Geopolitical Digest by Mikhail Azhgirevich for April 17, 2026!

Геополитический дайджест от Михаила Ажгиревича за 17 апреля 2026!

The Strait of Hormuz: Open — and Immediately Under Threat of Closure Again
Iran opened the strait to all commercial vessels, and Brent crude promptly plunged below $90 — a drop of more than 10% in just a few hours. Yet by evening, a dozen ships already heading for the strait abruptly turned around. Iran’s Foreign Ministry stated that “the Americans’ words do not reflect the reality of the negotiations,” while an Iranian military official clarified: military vessels are prohibited from passing through. Tehran has warned it will close the strait again if the U.S. continues its naval blockade of Iranian ports. Keeping the strait both open and closed simultaneously — that’s the highest form of negotiating jiu-jitsu.

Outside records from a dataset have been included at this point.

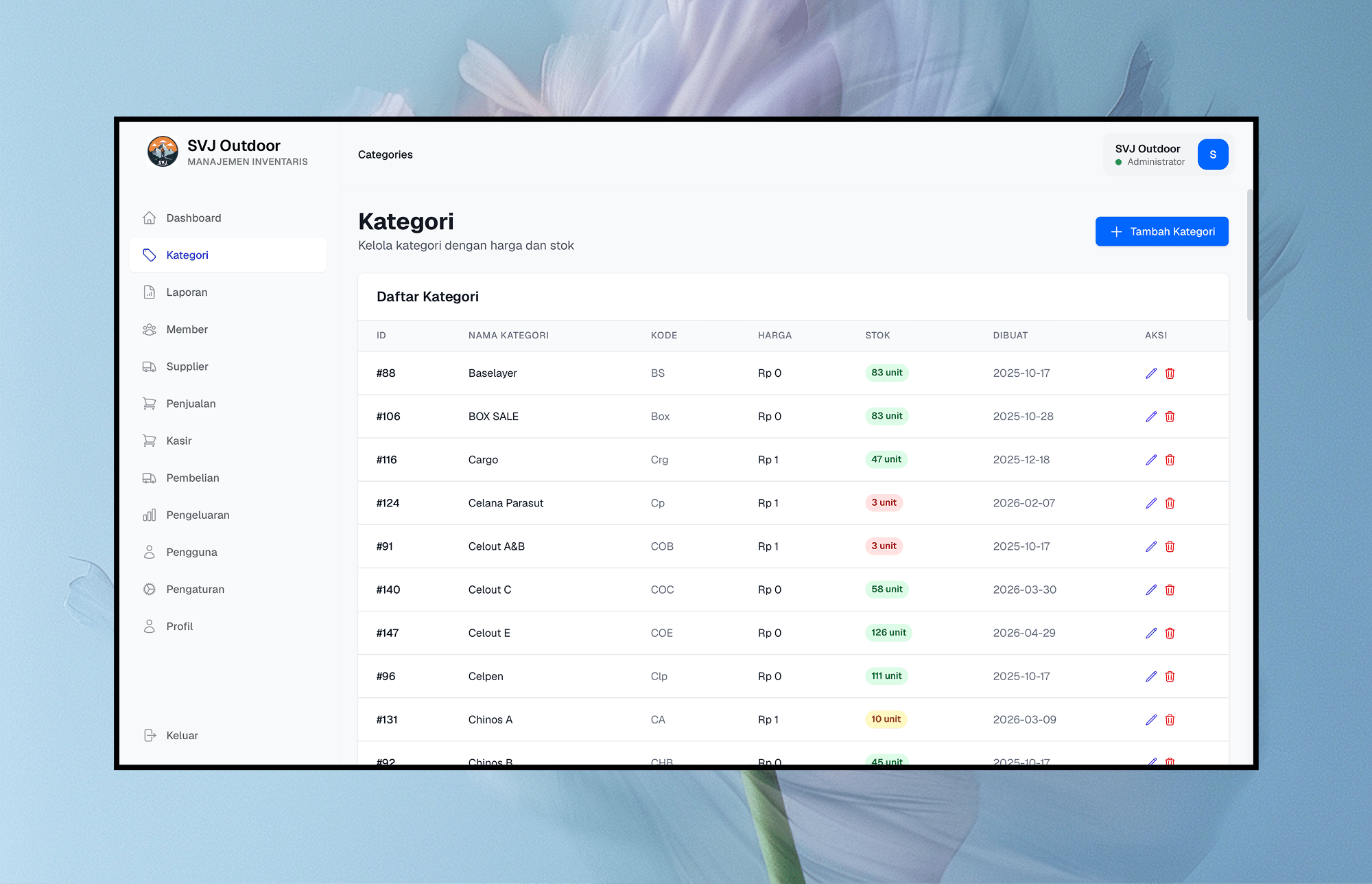Edit the Celpen category with pencil icon
1372x884 pixels.
point(1151,677)
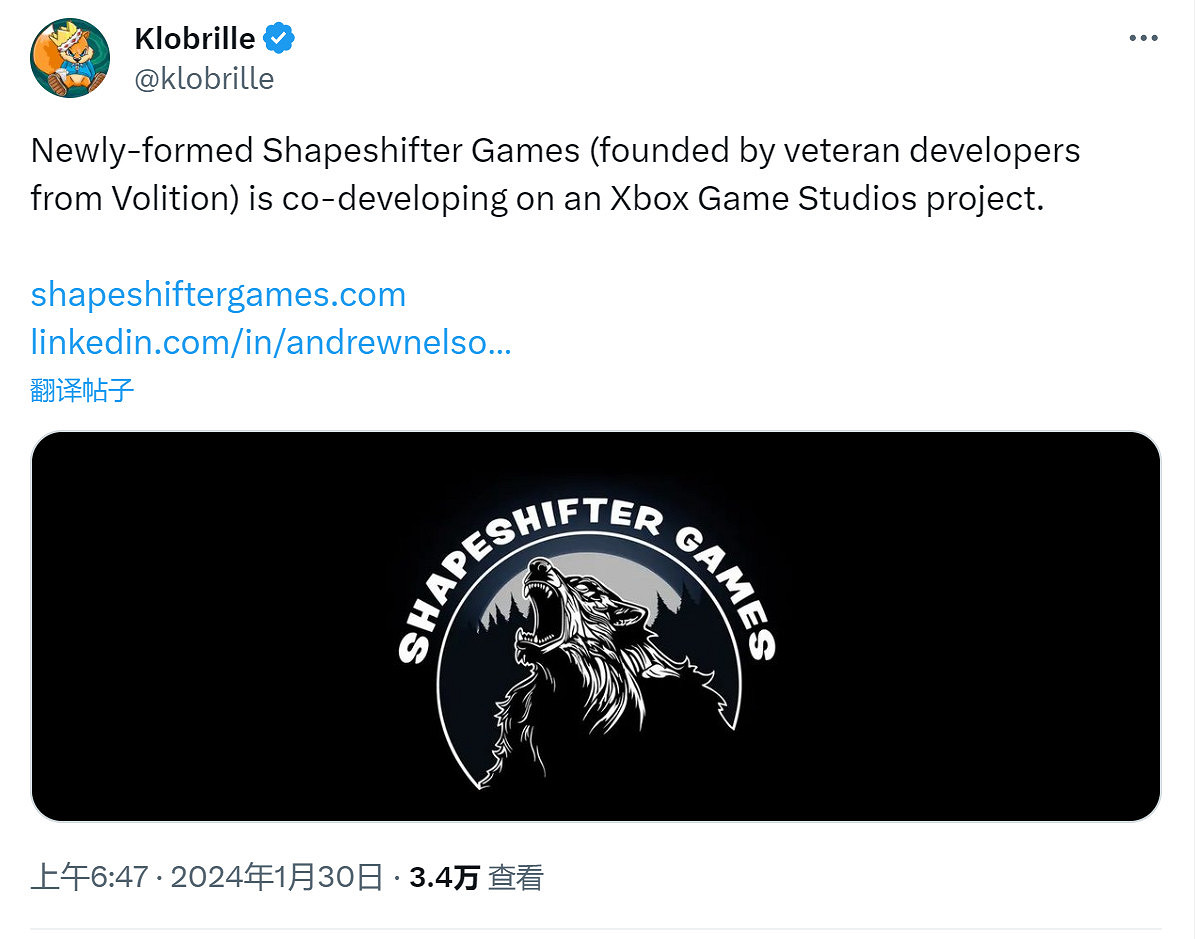Image resolution: width=1195 pixels, height=939 pixels.
Task: Click the @klobrille handle
Action: (204, 79)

$20 Billion for Uranium — Iran Says "This Is Sacrosanct"
The U.S. and Iran are discussing a deal: Washington would unfreeze approximately $20 billion of Iranian assets in exchange for the transfer of stockpiled enriched uranium and a suspension of the nuclear program. Trump called the Strait of Hormuz “Iran’s Strait” and thanked Tehran for opening it — only for Iran’s Foreign Ministry to declare an hour later that the uranium “will not be transferred anywhere under any circumstances,” and that the very possibility “was never raised by the Iranian side.” Trump thanks Iran for something that doesn’t exist; Iran denies negotiations over something that is being discussed — welcome to Middle Eastern diplomacy.

Chinese Satellite Guided Iranian Missiles to U.S. Bases
According to Rappler, Iran used the Chinese reconnaissance satellite TEE-01B to carry out precision strikes on the Prince Sultan and Muwaffaq Salti air bases, the Fifth Fleet headquarters in Manama, and facilities in Erbil — a satellite obtained from Earth Eye Co. at the end of 2024. Imagery was taken both before and after the attacks, confirming the use of China’s orbital constellation not only for reconnaissance but also for battle damage assessment. Beijing called the information “disinformation”; the Pentagon neither confirmed nor denied it. China has not fought a single day of war — and yet found itself co-author of Iran’s most precise strikes.

"Reserves Are Exhausted" — Economy Minister Says Aloud What Others Have Kept Silent About
Maxim Reshetnikov has publicly acknowledged: the economic situation in Russia is “becoming more complicated,” reserves are “largely exhausted,” and businesses are feeling the pressure of tax changes to which they are “forced to adapt.” This is the first such blunt admission at the level of a line minister — against the backdrop of the ruble trading at 75 to the dollar, a ban on gasoline exports, and criminal liability for cryptocurrency. Russian oil exports to the EU collapsed by a factor of 3.2 in February, hitting their lowest level since November 2025. When the economy minister says “reserves are exhausted,” that is not an alarm signal — it is an acknowledgment of fact after the signal has already been sounded.

Roskomnadzor — “The Most Criticized Agency” According to the State Duma Itself
The first deputy head of the State Duma’s IT Committee publicly called Roskomnadzor officials “arbitrary,” Wasserman promised to “personally look into the matter,” and sellers on marketplaces report a 40% drop in conversions due to VPN blocks. Customers from Kazakhstan and Belarus have also been caught in the filters, e‑commerce is suffering multimillion-dollar losses, and United Russia is blocking any requests for explanations from the agency. Blocking trade with Kazakhstan in a bid to catch Russian VPN users — that is no longer digital sovereignty; that is digital autism.